3. Keep health, safety, and equity front and center
- Make it explicit that health and safety are top priorities and that employees can raise concerns about in-person gatherings.
- Acknowledge that some roles legitimately require more onsite time than others, and explain those reasons clearly so it doesn’t feel arbitrary or unfair.
- Use regular 1:1s to check how the arrangement is working for each person and adjust where possible.
4. Set team agreements instead of one-size-fits-all rules
Rather than rigid mandates, co-create team agreements that cover:
- When and why you meet in person.
- How you’ll support different work styles and constraints.
- How you’ll keep remote and onsite employees equally informed and involved.
Data from Microsoft’s internal surveys shows the impact of these conversations: 97% of employees who discussed how they work best with their manager said their manager supports their desired work style—7 percentage points higher than those who hadn’t had that conversation.
In short, bring people together in person when it clearly adds value, design the experience so remote colleagues aren’t second-class participants, and communicate the rationale so the approach feels fair and thoughtful.
How should managers handle after-hours email and time zones?

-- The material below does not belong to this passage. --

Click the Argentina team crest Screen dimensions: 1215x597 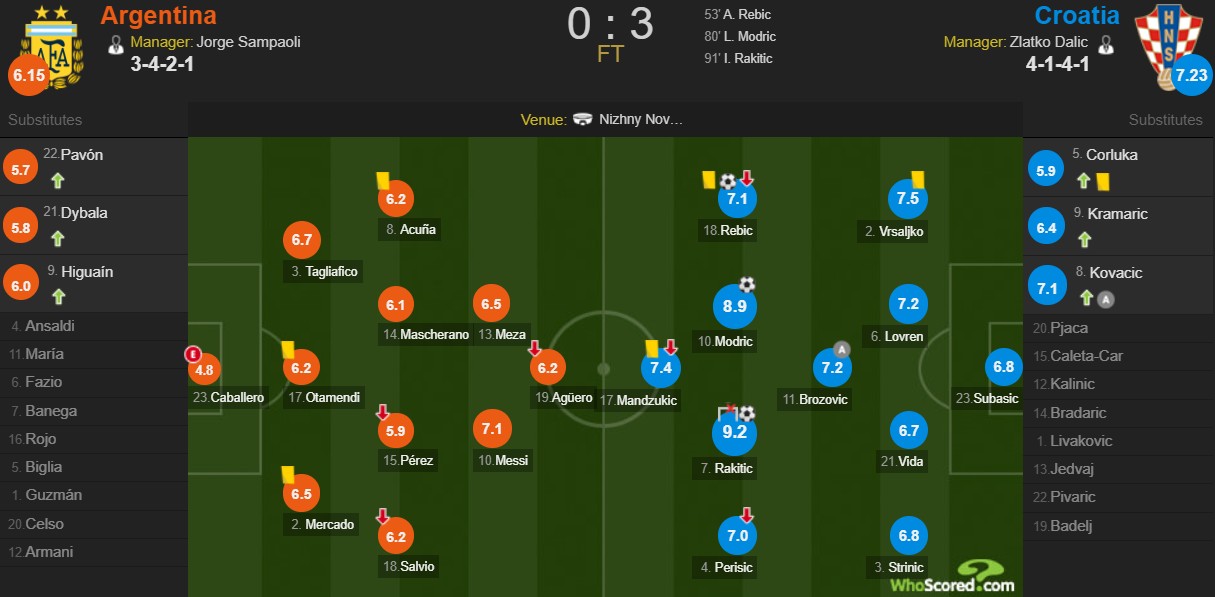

In hybrid and flexible environments, managers need to be intentional about how their communication habits affect the team—especially around email timing.
1. Recognize the signal your emails send
The article notes a common pattern: when a manager sends an email at night, the team often starts working again, even if that wasn’t the intent. One manager saw a graph showing that a 7 p.m. email from them triggered a spike in team activity.
Even if you say “no need to respond now,” people may not fully believe it when it comes from their manager.
2. Make expectations explicit
To reduce pressure and confusion, managers can:
- Add a clear note to their email signature, such as: “I work flexible hours. Please respond only during your normal working hours.”
- Reinforce this message verbally in team meetings and 1:1s.
- Align as a team on norms for response times (for example, “We aim to respond to non-urgent emails within one business day”).
3. Use tools to support healthy boundaries
Modern email and collaboration tools can help you reimagine how communication works across time zones:
- Use delay send / schedule send so messages arrive during agreed working hours for the recipient where possible.
- Use channels or tags to distinguish urgent from non-urgent communication.
- Encourage people to turn off notifications outside their working hours.
4. Watch for signs of overload
After-hours email patterns can also be a useful signal:
- If someone is consistently sending messages late at night, check in privately.
- Ask whether they’re choosing those hours for flexibility or feeling overwhelmed.
- Explore whether workload, deadlines, or personal circumstances need to be adjusted.
5. Focus on outcomes, not online presence
Experts quoted in the article emphasize evaluating people based on outcomes rather than when they’re visibly online. That mindset supports flexibility while still holding a high bar for performance.
By combining clear expectations, smart use of tools, and regular check-ins, managers can support flexible schedules across time zones without unintentionally creating an always-on culture.